### ASSIGNMENT:
Check the listing below for lines that hold "Given". How many are there? Please give only the number.
*** Opening of INPUT MATERIAL ***
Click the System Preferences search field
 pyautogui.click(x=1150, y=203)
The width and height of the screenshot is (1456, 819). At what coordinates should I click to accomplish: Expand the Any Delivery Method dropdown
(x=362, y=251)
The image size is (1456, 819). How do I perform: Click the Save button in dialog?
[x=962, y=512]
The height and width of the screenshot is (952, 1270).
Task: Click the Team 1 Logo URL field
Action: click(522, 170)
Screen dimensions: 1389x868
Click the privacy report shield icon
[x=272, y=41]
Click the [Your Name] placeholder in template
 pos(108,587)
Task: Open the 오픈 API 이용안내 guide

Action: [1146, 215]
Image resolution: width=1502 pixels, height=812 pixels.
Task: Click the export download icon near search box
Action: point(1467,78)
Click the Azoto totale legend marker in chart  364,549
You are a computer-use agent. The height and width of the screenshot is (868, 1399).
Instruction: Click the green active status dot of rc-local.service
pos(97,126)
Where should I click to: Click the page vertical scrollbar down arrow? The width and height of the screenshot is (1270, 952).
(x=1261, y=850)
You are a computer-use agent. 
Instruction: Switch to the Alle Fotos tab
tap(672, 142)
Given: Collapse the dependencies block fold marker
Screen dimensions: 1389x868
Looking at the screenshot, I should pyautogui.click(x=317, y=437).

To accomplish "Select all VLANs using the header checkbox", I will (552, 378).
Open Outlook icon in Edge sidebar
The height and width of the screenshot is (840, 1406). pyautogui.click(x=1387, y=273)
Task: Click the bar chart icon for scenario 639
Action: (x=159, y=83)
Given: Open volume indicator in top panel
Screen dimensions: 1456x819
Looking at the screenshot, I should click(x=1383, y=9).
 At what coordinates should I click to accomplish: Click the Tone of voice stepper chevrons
*** Close of INPUT MATERIAL ***
### ANSWER SPACE:
2